Co wywołuje raka wątrobowokomórkowego?

Istnieje wiele znanych czynników rakotwórczych, które mogą powodować nowotwory u zwierząt w eksperymentach, ale ich rola w rozwoju nowotworów u ludzi nie została ustalona. Do takich czynników rakotwórczych należą beta-dimetyloaminoazobenzen (żółty barwnik), nitrozoaminy, aflatoksyna i alkaloidy starca.

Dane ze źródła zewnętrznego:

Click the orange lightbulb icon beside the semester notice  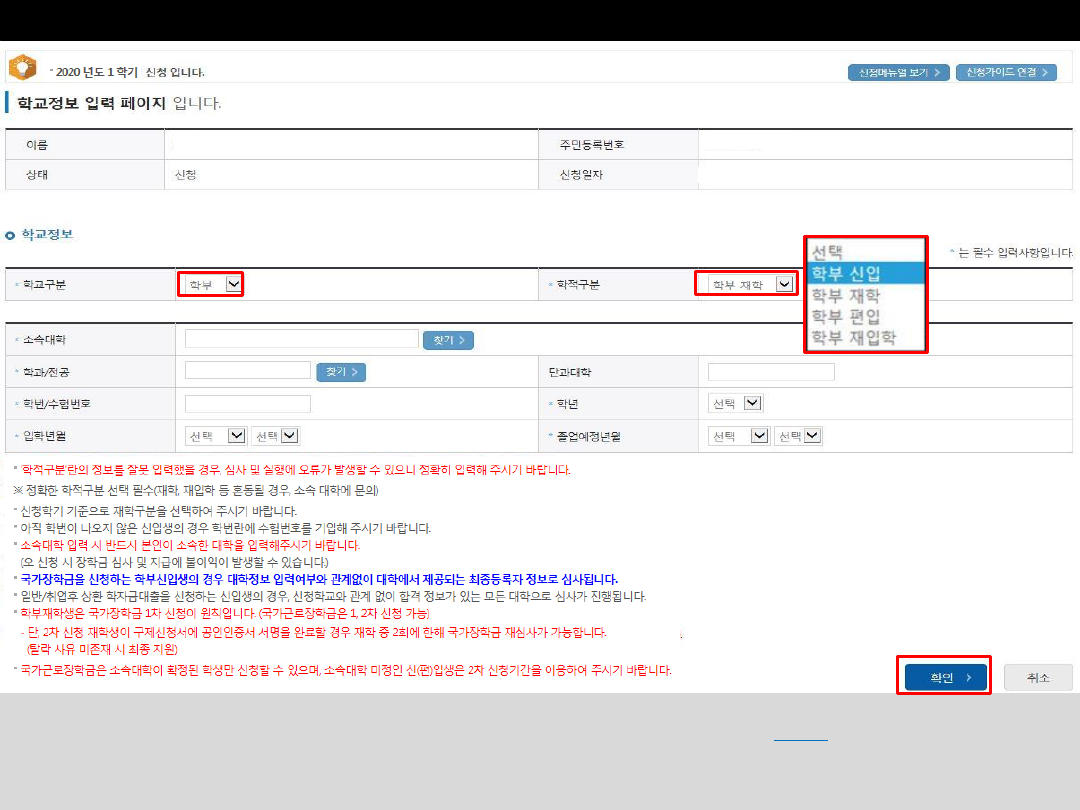(22, 68)
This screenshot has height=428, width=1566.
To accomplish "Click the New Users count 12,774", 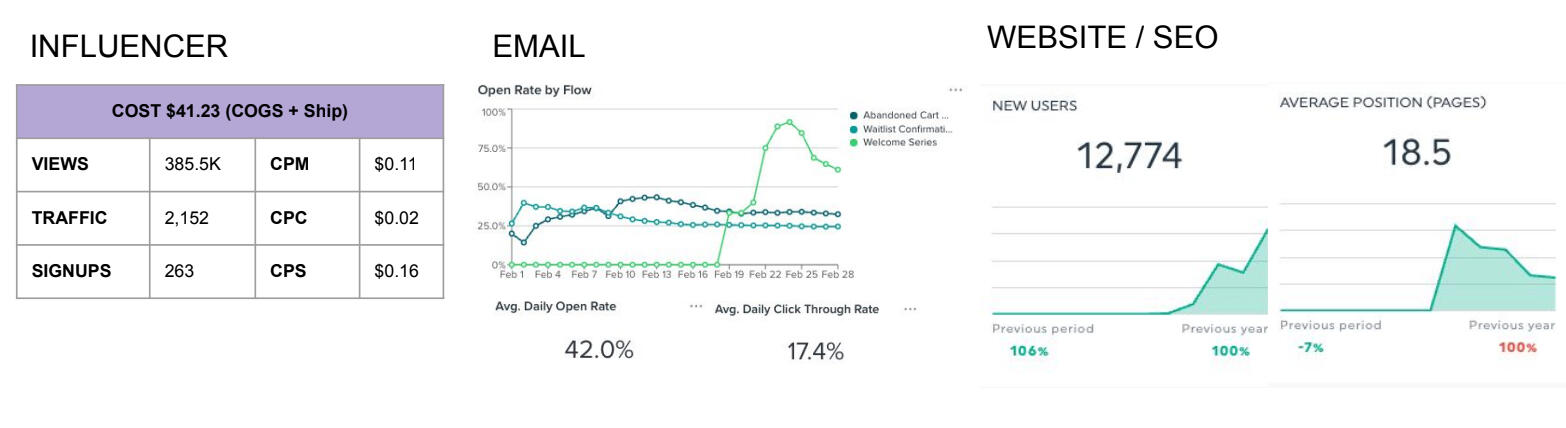I will point(1129,156).
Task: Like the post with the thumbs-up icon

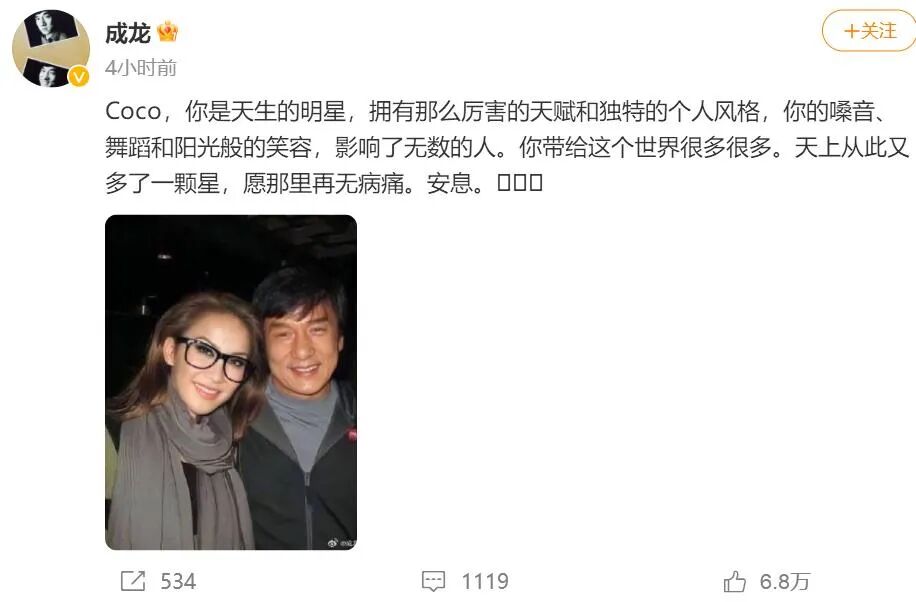Action: coord(734,582)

Proces karcynogenezy od inicjacji do progresji i rozwoju objawów klinicznych ma wiele etapów. Substancja rakotwórcza wiąże się z DNA za pomocą wiązań kowalencyjnych. Rozwój raka zależy od zdolności komórek gospodarza do naprawy DNA lub tolerancji na karcynogenezę.

Związek z marskością wątroby

Marskość wątroby, niezależnie od jej etiologii, można uznać za stan przedrakowy. Rozrost guzkowy przechodzi w raka. Dysplazja hepatocytów, która objawia się zwiększeniem ich wielkości, polimorfizmem jądrowym i obecnością komórek wielojądrowych, dotyczy grup komórek lub całych węzłów i może być pośrednim etapem rozwoju nowotworu. Dysplazja występuje u 60% pacjentów z rakiem wątrobowokomórkowym na tle marskości wątroby i tylko u 10% pacjentów z rakiem wątrobowokomórkowym bez marskości. W marskości z wysoką aktywnością proliferacyjną hepatocytów istnieje większe ryzyko raka wątroby. Ponadto karcynogeneza może być związana z defektem genetycznym pewnego klonu komórek.

Pierwotne nowotwory wątroby

	Łagodny	Złośliwy
Hepatocytarny	Gruczolak	Rak wątrobowokomórkowy Rak włóknisto-płytkowy Hepatoblastoma
Żółciowy	Gruczolak Torbielakogruczilak Brodawczak	Rak dróg żółciowych Mieszany rak wątrobowo-przewodzący Gruczolakorak torbielowaty
Mezodermalny	Naczyniak krwionośny	Mięsak naczyniowy (hemangioendotelioma) Hemangioendotelioma nabłonkowa Mięsak
Inni	Hamartoma mezenchymalna Lipoma Włókniak

Występowanie pierwotnego raka wątroby na świecie

Obszar geograficzny	Częstotliwość na 100 000 mężczyzn rocznie
Grupa 1
Mozambik	98,2
Chiny	17,0
Republika Południowej Afryki	14.2
Hawaje	7.2
Nigeria	5.9
Singapur	5.5
Uganda	5.5

Grupa 2
Japonia	4.6
Dania	3.4
Grupa 3
Anglia i Walia	3.0
USA	2.7
Chile	2.6
Szwecja	2.6
Islandia	2,5
Jamajka	2,3
Portoryko	2.1
Kolumbia	2.0
Jugosławia	1.9

W jednym badaniu 1073 pacjentów z rakiem wątrobowokomórkowym, 658 (61,3%) miało również marskość wątroby. Jednak 30% afrykańskich pacjentów z rakiem wątrobowokomórkowym związanym z zapaleniem wątroby typu B nie miało marskości wątroby. W Wielkiej Brytanii około 30% pacjentów z rakiem wątrobowokomórkowym nie rozwinęło marskości wątroby; przeżywalność w tej grupie pacjentów była stosunkowo wysoka.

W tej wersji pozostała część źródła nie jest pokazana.